This Week’s Insights: NEA study says arts attendance is up across America… Print versus screen versus audio… The disappearance of our professional critics… YouTube stars are burning out… Arts education is disappearing from UK schools and it’s changing audience demographics.
- The NEA Says Arts Attendance Is Up: Looking at the trends in the US, attendance at both visual and performing arts events is up significantly over the past five years, although it has yet to climb back to 2002 levels. In the 2017 survey, 43.4 percent of American adults—nearly 107 million people—reported they attended a live arts performance during the previous 12 months. That’s up significantly from 40.2 percent in 2012. One downside: it reports the percentage of American adults who read novels or short stories has declined over the past five years, from 45.2 percent in 2012 to 41.8 percent in 2017. But the percentage who read poetry has increased over that same period, from 6.7 percent to 11.7 percent. So what to make of these numbers? As background climate information perhaps they’re useful. But until the data methodologies get more refined, there’s not a lot specific to act on.
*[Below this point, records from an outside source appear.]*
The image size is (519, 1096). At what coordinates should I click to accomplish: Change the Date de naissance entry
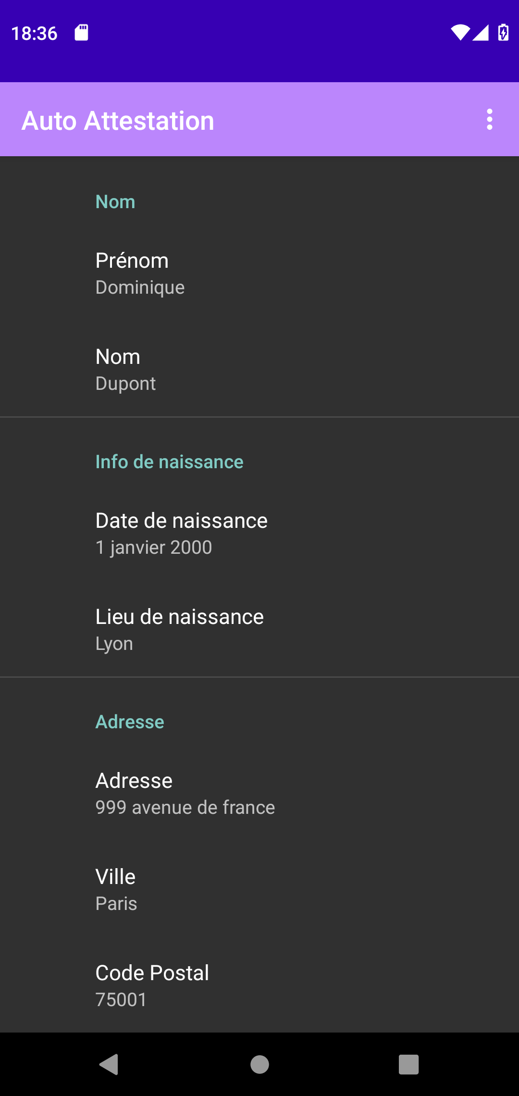260,533
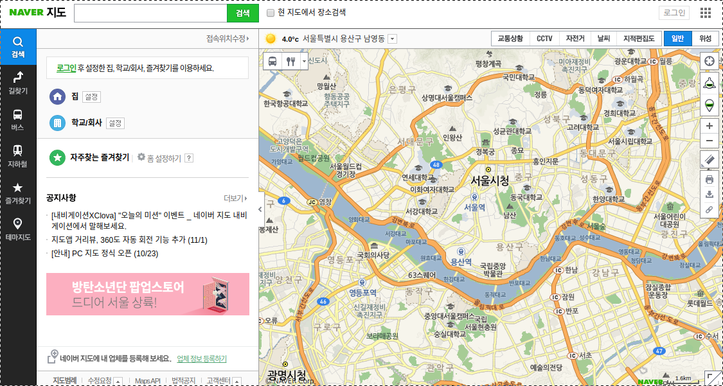Viewport: 723px width, 386px height.
Task: Activate the distance measurement ruler tool
Action: (710, 160)
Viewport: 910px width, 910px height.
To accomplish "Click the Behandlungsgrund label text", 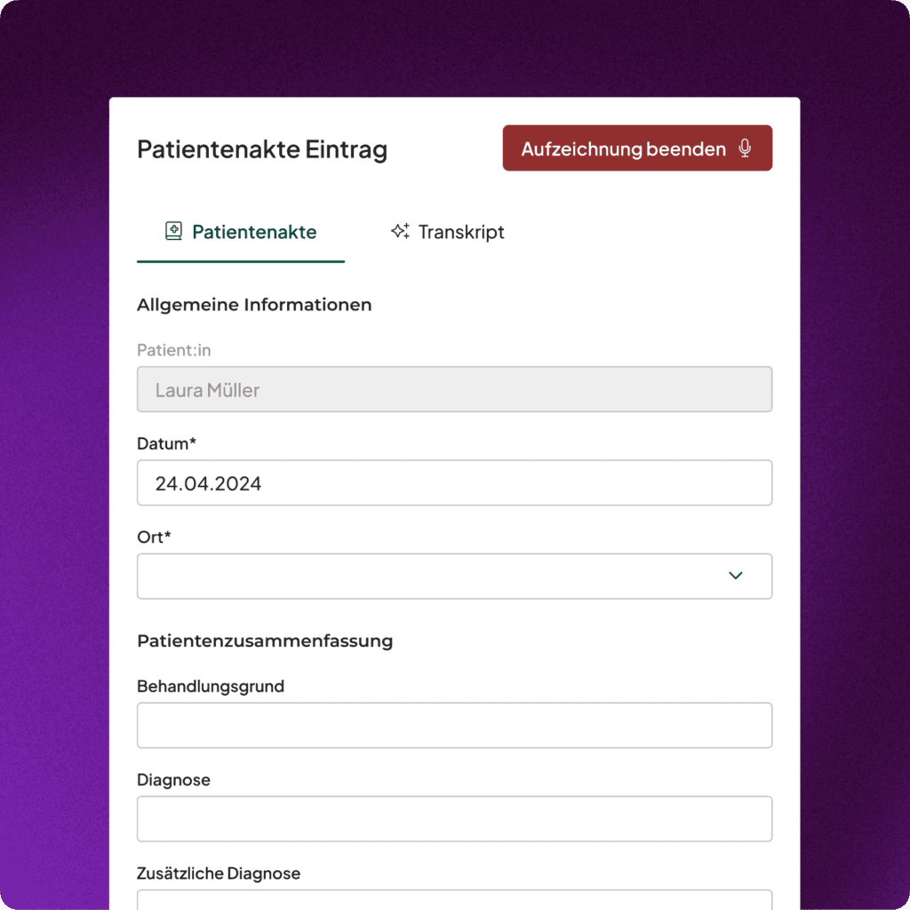I will click(x=211, y=686).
- Reading: Screens Versus Print Versus Audio: People thought e-reader tablets would transform reading. But it hasn’t quite been the revolution it was predicted to be. The segment of the “book” market that has been growing like crazy is audio. So now we want to know – how much do you retain in the various formats. And in trying to find the answers, there are some interesting comparisons about how people “read.” For example, if you’re reading, it’s pretty easy to go back and find the point at which you zoned out. It’s not so easy if you’re listening to a recording. Especially if you’re grappling with a complicated text, the ability to quickly backtrack and re-examine the material may aid learning, and this is likely easier to do while reading than while listening.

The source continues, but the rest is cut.